Eso no exculpa a nadie. Las decisiones malas siguieron siendo malas, independientemente de que el contexto sistémico las hiciera posibles, la información incorrecta siguió siendo incorrecta, independientemente de que los reguladores no la cuestionaran con la firmeza necesaria. El daño a los inversores siguió siendo real, independientemente de que el marco legal estableciera que podía producirse.
Pero entender el popular solo como la historia de un banco gestionado mal es entender solo la mitad de lo que ocurrió. La otra mitad es la historia de un sistema que generó los incentivos, las normas contables, las prácticas de supervisión y las expectativas del mercado que hicieron posible que un banco con 91 años de historia llegara a esa situación, mientras los mecanismos que debían impedirlo funcionaban con la regularidad de quien hace los trámites sin creer realmente en lo que hacen.

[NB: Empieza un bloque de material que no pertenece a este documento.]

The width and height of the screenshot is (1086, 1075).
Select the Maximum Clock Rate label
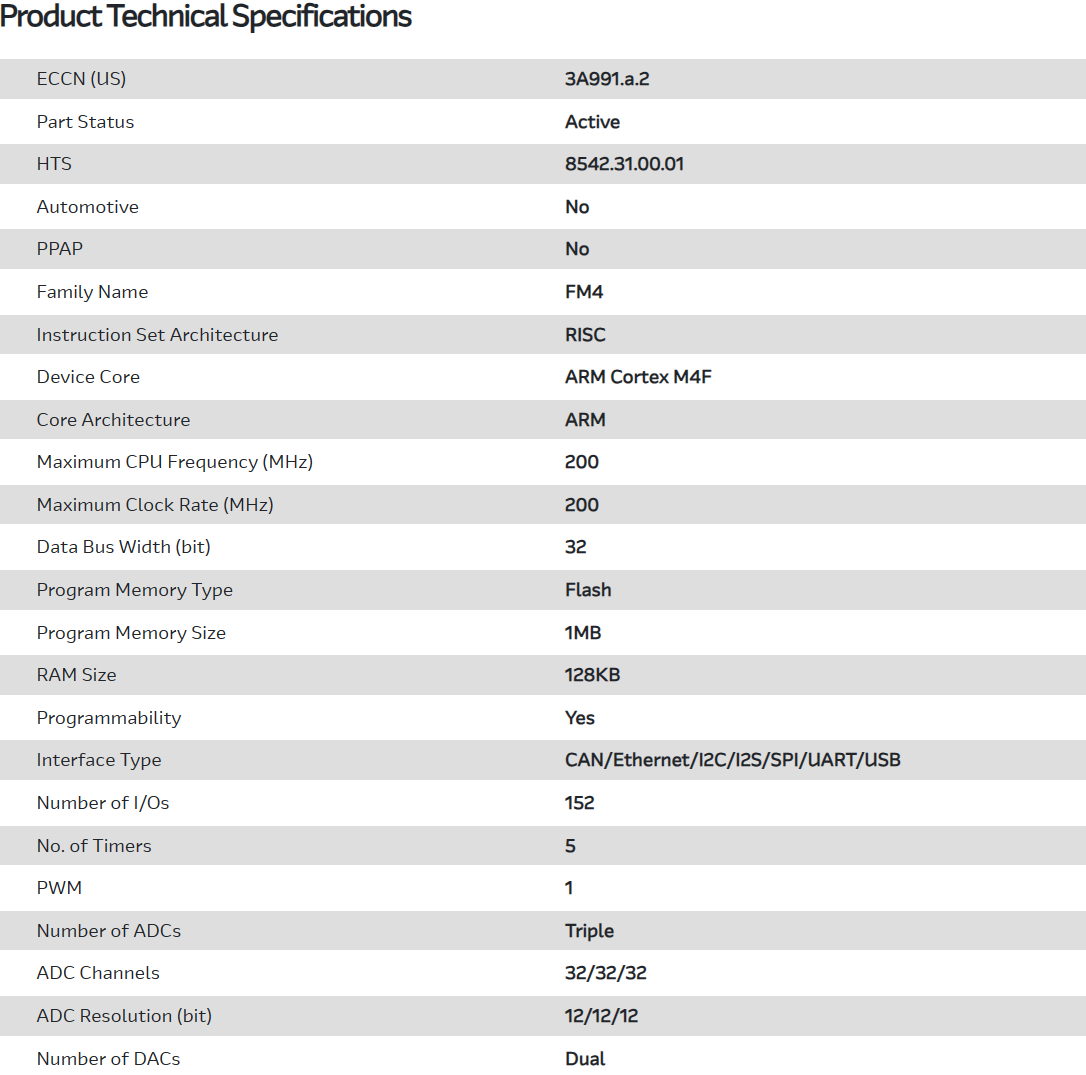click(x=155, y=505)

91 años de historia, más de 300.000 personas con dinero invertido en el banco, 70,000 millones de euros en activos gestionados en el momento del colapso y al final 1 € Eso es lo que quedó del Banco Popular cuando la promesa se rompió. una firma en un documento, un precio simbólico que era en realidad el reconocimiento de que lo que se vendía no tenía valor neto positivo y la certeza de que para miles de personas que habían confiado en una institución con casi un siglo de historia, el daño era real, permanente y
en muchos casos nunca completamente reparado. No.